[Records from a data collection]
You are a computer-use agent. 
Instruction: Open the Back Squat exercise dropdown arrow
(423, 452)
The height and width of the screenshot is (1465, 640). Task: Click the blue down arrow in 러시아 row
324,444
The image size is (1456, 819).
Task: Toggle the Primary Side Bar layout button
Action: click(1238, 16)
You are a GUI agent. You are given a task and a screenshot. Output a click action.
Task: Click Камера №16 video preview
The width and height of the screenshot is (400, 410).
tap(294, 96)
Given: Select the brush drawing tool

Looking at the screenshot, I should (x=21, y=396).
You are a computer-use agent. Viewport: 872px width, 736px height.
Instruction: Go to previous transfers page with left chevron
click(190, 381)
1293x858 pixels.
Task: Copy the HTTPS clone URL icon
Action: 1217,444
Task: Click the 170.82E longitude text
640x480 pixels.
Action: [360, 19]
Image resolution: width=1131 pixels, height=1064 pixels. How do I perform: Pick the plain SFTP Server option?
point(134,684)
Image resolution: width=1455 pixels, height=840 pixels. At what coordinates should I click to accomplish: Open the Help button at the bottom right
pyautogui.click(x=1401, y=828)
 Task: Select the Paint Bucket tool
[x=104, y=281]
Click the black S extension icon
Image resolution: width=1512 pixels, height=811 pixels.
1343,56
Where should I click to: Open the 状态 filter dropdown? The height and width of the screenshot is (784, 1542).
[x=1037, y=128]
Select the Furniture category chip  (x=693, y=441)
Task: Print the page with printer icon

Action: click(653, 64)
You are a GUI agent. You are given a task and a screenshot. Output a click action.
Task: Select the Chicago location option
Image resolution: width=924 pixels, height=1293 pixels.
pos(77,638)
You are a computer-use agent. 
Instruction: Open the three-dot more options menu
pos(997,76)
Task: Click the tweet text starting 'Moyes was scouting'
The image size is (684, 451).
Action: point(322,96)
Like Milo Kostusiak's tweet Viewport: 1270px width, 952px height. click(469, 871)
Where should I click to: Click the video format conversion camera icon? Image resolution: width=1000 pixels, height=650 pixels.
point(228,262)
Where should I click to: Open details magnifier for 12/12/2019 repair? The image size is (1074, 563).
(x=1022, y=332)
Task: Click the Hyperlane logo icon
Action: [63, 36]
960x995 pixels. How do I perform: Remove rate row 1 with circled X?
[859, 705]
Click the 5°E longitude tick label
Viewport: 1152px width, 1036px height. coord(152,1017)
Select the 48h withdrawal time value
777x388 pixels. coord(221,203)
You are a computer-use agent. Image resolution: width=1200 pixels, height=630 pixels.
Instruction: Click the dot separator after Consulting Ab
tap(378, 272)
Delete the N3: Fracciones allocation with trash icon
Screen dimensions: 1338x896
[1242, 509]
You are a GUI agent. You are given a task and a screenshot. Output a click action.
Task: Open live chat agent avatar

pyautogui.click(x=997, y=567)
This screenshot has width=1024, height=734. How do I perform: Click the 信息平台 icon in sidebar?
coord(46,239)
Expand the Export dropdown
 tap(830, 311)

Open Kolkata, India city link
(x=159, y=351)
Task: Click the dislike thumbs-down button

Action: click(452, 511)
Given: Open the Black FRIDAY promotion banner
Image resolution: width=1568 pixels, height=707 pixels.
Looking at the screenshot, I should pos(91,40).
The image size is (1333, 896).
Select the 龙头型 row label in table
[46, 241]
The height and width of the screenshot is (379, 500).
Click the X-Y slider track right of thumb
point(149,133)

- What is asked:
Rewrite the listing above so that every "Instruction" becomes "Command", leaving everything else unchanged.

- Task solution:
You are a computer-use agent. 
Command: Open the Back Squat exercise dropdown arrow
(423, 452)
The height and width of the screenshot is (1465, 640). Task: Click the blue down arrow in 러시아 row
324,444
The image size is (1456, 819).
Task: Toggle the Primary Side Bar layout button
Action: click(1238, 16)
You are a GUI agent. You are given a task and a screenshot. Output a click action.
Task: Click Камера №16 video preview
The width and height of the screenshot is (400, 410).
tap(294, 96)
Given: Select the brush drawing tool

Looking at the screenshot, I should (x=21, y=396).
You are a computer-use agent. Viewport: 872px width, 736px height.
Command: Go to previous transfers page with left chevron
click(190, 381)
1293x858 pixels.
Task: Copy the HTTPS clone URL icon
Action: 1217,444
Task: Click the 170.82E longitude text
640x480 pixels.
Action: [360, 19]
Image resolution: width=1131 pixels, height=1064 pixels. How do I perform: Pick the plain SFTP Server option?
point(134,684)
Image resolution: width=1455 pixels, height=840 pixels. At what coordinates should I click to accomplish: Open the Help button at the bottom right
pyautogui.click(x=1401, y=828)
 Task: Select the Paint Bucket tool
[x=104, y=281]
Click the black S extension icon
Image resolution: width=1512 pixels, height=811 pixels.
1343,56
Where should I click to: Open the 状态 filter dropdown? The height and width of the screenshot is (784, 1542).
[x=1037, y=128]
Select the Furniture category chip  (x=693, y=441)
Task: Print the page with printer icon

Action: click(653, 64)
You are a GUI agent. You are given a task and a screenshot. Output a click action.
Task: Select the Chicago location option
Image resolution: width=924 pixels, height=1293 pixels.
pos(77,638)
You are a computer-use agent. 
Command: Open the three-dot more options menu
pos(997,76)
Task: Click the tweet text starting 'Moyes was scouting'
The image size is (684, 451).
Action: point(322,96)
Like Milo Kostusiak's tweet Viewport: 1270px width, 952px height. click(469, 871)
Where should I click to: Click the video format conversion camera icon? Image resolution: width=1000 pixels, height=650 pixels.
point(228,262)
Where should I click to: Open details magnifier for 12/12/2019 repair? The image size is (1074, 563).
(x=1022, y=332)
Task: Click the Hyperlane logo icon
Action: [63, 36]
960x995 pixels. How do I perform: Remove rate row 1 with circled X?
[859, 705]
Click the 5°E longitude tick label
Viewport: 1152px width, 1036px height. coord(152,1017)
Select the 48h withdrawal time value
777x388 pixels. coord(221,203)
You are a computer-use agent. Image resolution: width=1200 pixels, height=630 pixels.
Command: Click the dot separator after Consulting Ab
tap(378, 272)
Delete the N3: Fracciones allocation with trash icon
Screen dimensions: 1338x896
[1242, 509]
You are a GUI agent. You are given a task and a screenshot. Output a click action.
Task: Open live chat agent avatar

pyautogui.click(x=997, y=567)
This screenshot has width=1024, height=734. How do I perform: Click the 信息平台 icon in sidebar?
coord(46,239)
Expand the Export dropdown
 tap(830, 311)

Open Kolkata, India city link
(x=159, y=351)
Task: Click the dislike thumbs-down button

Action: click(452, 511)
Given: Open the Black FRIDAY promotion banner
Image resolution: width=1568 pixels, height=707 pixels.
Looking at the screenshot, I should pos(91,40).
The image size is (1333, 896).
Select the 龙头型 row label in table
[46, 241]
The height and width of the screenshot is (379, 500).
Click the X-Y slider track right of thumb
point(149,133)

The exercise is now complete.